SNOHOMISH — A Snohomish City Council member abruptly resigned Tuesday after questions were raised about whether he lives in town.
Councilmember Zachary Wilde stepped down as the council prepared to wrestle with decisions about transforming the city to a strong-mayor form of government.
Wilde bought a house in Lake Stevens in April, property records show. Until Tuesday, he had three years remaining on his Snohomish City Council term.
He excused himself shortly after the start of Tuesday’s meeting when people began asking questions about where he lives.
Just before midnight, he submitted his resignation to Snohomish Mayor Karen Guzak.
“I would like to thank everyone on council and city staff for this time we have spent together,” he wrote.
The council had gone into Tuesday’s meeting worried about how to enact Proposition 2, including scheduling elections to pick a new strong mayor.
Now, they’re also concerned with finding Wilde’s replacement, Guzak said.
The city also is investigating whether Wilde’s unannounced change of residence raises questions about decisions the council reached during his tenure.
The council will need to appoint a new member, who would have to run in the next scheduled election to keep the job, said Garth Fell, elections and recording manager with the Snohomish County Auditor’s Office.
Despite Wilde’s sudden departure, the council scheduled a primary election for strong-mayor candidates in August followed by a run-off election in November.
Questions about where people live are becoming a common theme in Snohomish city politics.
One of the loudest voices behind Proposition 2 was Bill Betten, who makes his home 300 feet outside city limits near the Pilchuck River.
Prior to Tuesday’s meeting, John Kartak and other Proposition 2 backers filed a lawsuit. They sought an injunction to temporarily block the council from making decisions to move forward with a strong-mayor government. Kartak asked a Snohomish County Superior Court judge to dismiss the case after she highlighted some of its legal flaws.
Those pushing for a strong mayor wanted candidates to have ample time to put together a campaign.
“If you’re running for mayor, that’s a major change if you’re a 9-to-5 guy,” Betten told the council Tuesday evening.
At least one council member found the resistance perplexing.
“It’s a quandary that the side pushing a strong-mayor form of government now wants to slow down,” Councilmember Tom Hamilton said.
Last time the council met, Snohomish City Attorney Grant Weed said a special election must be held on the next available election day. That would have been Feb. 14.
Weed’s law partner, attorney Thom Graafstra, offered another interpretation, suggesting state law gave the council more discretion.
The council could have chosen from four primary election dates in February, April, August or November, Graafstra said. Since the council opted for an August primary election, the next available date for a general election is in November.

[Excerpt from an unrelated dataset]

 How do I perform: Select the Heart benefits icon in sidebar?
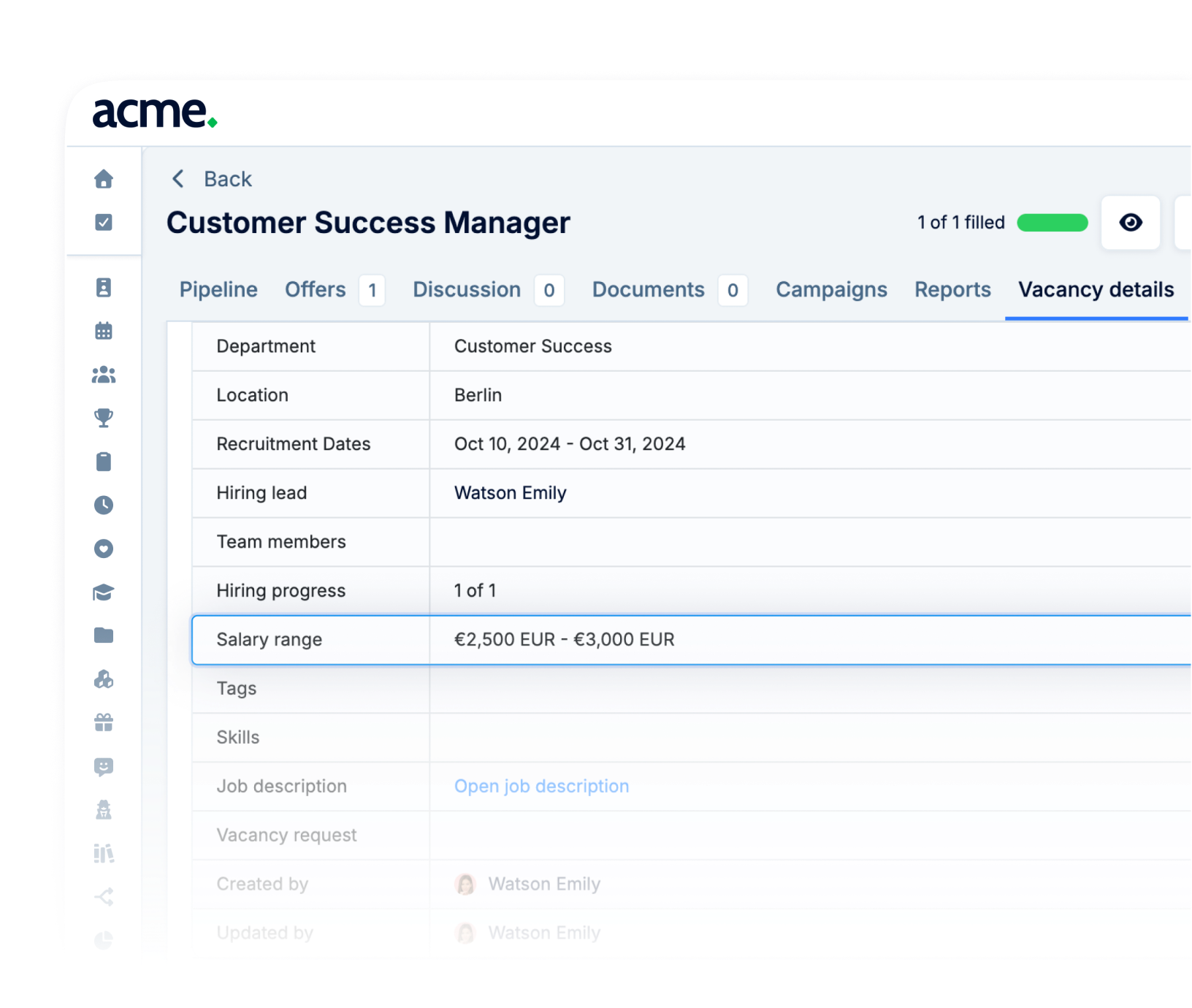pos(103,549)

Until a new mayor is elected, the city plans to continue operating with the council-manager form of government. That means City Manager Larry Bauman and Guzak will hold their positions well into next year.
Councilmember Lynn Schilaty said she didn’t want to wait too long.
“When something is voted in, there is an expectation that it will be implemented in a timely manner,” she said.
The council also voted to change city code to authorize a city administrator position, a job similar to what Bauman does now.
It is a placeholder. That way, mayoral candidates know they have the option of hiring someone to help with the city’s day-to-day operations.
It’s strictly a formality, Councilmember Michael Rohrscheib said. The future elected mayor can choose to hire a city administrator, or not.
Proposition 2 supporters didn’t like the idea.
Rolf Rautenberg, another leader in the group, compared the decision to instructing the president of the United States on how to run the country.
“This shows why we need a city administrator if people are getting confused,” Schilaty said. “I don’t understand why this is such a concern.”
So far, no decision has been reached on the strong mayor’s salary.
Bauman earlier suggested $18,000 a year based on a survey he conducted of strong-mayor salaries in comparable cities.
A few council members requested more time and information to help them make a decision.
“I would rather set it low and increase if need be,” Guzak said. “I don’t want to pay someone who works two hours a week $50,000.”
For now, the issue is tabled until January.